Le héros, Paul Dédalus, a dix ou onze ans. Un après-midi, il entreprend d’écrire un roman, un récit d’aventures qui décrirait une vie rêvée, avec des histoires de pirates et de trésors. Dans le préambule qu’il parvient à rédiger (cinq lignes d’après son souvenir, un peu plus d’après l’image que nous propose le cinéaste), il commence par régler ses comptes avec la vie réelle, avec sa famille de "bourgeois timorés", sur un ton "vengeur". Ce préambule est assez beau, quoi qu’il en dise en racontant le souvenir à son psychanalyste.
Le jeune Paul, au bout de ces quelques lignes de préambule, laisse en plan son roman pour aller jouer avec son frère et sa soeur. Il n’a probablement pas renoncé, mais il ne sait pas comment enchaîner ; déjà, il hésite, il doute. Sa mère trouve le texte : il est convoqué dans la salle à manger. Debout, elle lit le texte à voix haute, devant le père assis, et les grands-parents très gênés. Elle lui demande de se justifier ; "pourquoi il écrit du mal de son père, pourquoi il écrit qu’il est lâche, s’il trouve qu’il est soumis..."

[Données affichées]:
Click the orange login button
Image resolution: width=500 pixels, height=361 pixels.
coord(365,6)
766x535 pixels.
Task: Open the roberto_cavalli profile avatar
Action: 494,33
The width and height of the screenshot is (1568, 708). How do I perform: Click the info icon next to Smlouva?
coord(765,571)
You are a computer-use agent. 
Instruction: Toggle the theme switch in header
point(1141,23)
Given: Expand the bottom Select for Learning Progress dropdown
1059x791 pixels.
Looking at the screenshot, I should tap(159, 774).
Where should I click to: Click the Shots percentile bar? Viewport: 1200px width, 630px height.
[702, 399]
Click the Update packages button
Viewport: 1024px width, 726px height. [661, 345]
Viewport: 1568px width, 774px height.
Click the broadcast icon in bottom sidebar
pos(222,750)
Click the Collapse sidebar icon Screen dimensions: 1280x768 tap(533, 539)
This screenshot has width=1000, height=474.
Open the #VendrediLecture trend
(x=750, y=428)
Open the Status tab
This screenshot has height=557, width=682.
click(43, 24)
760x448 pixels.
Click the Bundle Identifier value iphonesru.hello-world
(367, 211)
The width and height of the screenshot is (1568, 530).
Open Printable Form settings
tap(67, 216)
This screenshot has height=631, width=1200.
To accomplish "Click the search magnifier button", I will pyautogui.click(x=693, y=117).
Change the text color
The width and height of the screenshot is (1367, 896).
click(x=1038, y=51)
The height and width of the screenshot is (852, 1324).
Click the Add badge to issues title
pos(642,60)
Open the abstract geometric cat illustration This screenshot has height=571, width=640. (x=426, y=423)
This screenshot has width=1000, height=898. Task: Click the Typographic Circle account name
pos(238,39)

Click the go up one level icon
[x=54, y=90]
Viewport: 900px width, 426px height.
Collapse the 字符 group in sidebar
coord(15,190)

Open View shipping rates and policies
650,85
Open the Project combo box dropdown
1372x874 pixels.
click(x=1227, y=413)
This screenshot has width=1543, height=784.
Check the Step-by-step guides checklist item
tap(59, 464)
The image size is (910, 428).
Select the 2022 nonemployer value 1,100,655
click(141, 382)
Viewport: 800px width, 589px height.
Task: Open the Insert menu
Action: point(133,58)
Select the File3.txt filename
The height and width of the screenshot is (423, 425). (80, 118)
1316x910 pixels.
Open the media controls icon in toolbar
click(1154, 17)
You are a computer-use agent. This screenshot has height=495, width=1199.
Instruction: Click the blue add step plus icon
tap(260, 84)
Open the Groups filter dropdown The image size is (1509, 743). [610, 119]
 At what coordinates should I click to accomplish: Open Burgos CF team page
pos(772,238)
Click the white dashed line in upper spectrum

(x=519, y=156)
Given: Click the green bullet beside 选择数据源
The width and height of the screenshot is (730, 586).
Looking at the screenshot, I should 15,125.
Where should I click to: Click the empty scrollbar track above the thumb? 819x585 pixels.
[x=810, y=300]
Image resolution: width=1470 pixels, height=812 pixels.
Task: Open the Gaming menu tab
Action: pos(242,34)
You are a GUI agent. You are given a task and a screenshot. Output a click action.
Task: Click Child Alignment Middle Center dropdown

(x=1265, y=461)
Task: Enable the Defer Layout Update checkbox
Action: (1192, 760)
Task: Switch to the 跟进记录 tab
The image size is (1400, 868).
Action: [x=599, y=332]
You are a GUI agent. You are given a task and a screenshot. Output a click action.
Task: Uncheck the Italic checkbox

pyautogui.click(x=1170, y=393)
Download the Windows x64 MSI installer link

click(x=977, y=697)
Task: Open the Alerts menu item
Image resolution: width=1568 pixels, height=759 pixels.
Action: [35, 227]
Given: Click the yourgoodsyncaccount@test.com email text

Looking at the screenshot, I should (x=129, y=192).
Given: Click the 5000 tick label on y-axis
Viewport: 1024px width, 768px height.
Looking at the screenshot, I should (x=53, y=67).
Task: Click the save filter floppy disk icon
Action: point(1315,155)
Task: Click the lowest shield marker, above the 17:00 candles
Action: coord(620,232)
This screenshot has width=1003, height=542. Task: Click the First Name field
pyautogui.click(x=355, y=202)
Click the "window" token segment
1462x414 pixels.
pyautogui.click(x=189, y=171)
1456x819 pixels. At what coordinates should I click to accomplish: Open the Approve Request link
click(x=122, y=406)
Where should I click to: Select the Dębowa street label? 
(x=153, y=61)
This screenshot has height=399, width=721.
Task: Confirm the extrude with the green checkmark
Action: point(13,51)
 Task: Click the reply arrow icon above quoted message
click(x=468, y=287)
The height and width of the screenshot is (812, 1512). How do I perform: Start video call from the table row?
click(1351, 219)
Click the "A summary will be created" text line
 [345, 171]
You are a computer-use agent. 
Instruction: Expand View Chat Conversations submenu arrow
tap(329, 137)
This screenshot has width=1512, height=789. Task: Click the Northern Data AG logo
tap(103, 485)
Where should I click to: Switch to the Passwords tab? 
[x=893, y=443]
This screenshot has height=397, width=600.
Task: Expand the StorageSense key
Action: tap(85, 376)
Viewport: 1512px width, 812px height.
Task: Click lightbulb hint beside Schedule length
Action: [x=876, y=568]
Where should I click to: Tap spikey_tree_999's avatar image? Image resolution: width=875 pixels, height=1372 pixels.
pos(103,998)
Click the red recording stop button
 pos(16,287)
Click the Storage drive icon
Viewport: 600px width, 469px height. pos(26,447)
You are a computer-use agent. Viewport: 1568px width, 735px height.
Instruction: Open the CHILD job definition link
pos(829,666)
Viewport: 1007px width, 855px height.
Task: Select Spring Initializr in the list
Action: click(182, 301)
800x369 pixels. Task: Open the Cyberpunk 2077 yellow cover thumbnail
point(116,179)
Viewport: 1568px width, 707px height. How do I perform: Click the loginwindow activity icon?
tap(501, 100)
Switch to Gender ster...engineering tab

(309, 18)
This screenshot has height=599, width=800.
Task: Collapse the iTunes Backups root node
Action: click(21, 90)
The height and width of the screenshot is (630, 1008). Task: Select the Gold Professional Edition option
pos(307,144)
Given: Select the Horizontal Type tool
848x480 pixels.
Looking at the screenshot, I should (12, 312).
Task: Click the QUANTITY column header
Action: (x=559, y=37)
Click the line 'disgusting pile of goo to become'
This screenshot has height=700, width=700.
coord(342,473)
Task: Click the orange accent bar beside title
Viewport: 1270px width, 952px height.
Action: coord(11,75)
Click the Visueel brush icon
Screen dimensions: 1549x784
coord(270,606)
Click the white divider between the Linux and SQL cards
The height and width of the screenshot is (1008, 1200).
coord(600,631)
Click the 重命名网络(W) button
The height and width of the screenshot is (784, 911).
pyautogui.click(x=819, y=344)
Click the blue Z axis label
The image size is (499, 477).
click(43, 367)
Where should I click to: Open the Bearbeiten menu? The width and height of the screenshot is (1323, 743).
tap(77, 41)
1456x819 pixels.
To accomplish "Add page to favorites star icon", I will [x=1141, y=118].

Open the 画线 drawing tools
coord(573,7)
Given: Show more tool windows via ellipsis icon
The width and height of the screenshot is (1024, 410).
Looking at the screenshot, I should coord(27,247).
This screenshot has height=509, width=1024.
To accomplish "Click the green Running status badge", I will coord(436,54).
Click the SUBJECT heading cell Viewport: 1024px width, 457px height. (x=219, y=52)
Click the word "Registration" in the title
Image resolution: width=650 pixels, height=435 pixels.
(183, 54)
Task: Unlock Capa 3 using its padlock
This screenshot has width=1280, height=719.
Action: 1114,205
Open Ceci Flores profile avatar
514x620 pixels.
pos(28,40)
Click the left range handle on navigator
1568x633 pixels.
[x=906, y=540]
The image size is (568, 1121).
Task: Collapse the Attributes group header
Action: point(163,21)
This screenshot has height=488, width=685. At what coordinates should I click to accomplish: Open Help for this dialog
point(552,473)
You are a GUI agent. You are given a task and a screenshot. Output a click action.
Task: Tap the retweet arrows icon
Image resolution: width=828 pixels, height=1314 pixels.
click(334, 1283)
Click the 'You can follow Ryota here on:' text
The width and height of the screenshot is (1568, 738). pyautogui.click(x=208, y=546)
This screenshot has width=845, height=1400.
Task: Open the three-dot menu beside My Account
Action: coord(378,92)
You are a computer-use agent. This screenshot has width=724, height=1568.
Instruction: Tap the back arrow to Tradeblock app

[Consignes]:
A. Reprenez le passage de l'extrait qui va de « Le héros, Paul » jusqu'à « à son psychanalyste. », en changeant « préambule » en « prologue ».
B. Sélectionnez et recopiez chacune des lignes qui contiennent le mot « Collapse ».
L'extrait et les lignes n'ont aucun rapport entre eux.

[Solutions proposées]:
A.
Le héros, Paul Dédalus, a dix ou onze ans. Un après-midi, il entreprend d’écrire un roman, un récit d’aventures qui décrirait une vie rêvée, avec des histoires de pirates et de trésors. Dans le prologue qu’il parvient à rédiger (cinq lignes d’après son souvenir, un peu plus d’après l’image que nous propose le cinéaste), il commence par régler ses comptes avec la vie réelle, avec sa famille de "bourgeois timorés", sur un ton "vengeur". Ce prologue est assez beau, quoi qu’il en dise en racontant le souvenir à son psychanalyste.

B.
Click the Collapse sidebar icon Screen dimensions: 1280x768 tap(533, 539)
Collapse the 字符 group in sidebar
Task: Collapse the iTunes Backups root node
Task: Collapse the Attributes group header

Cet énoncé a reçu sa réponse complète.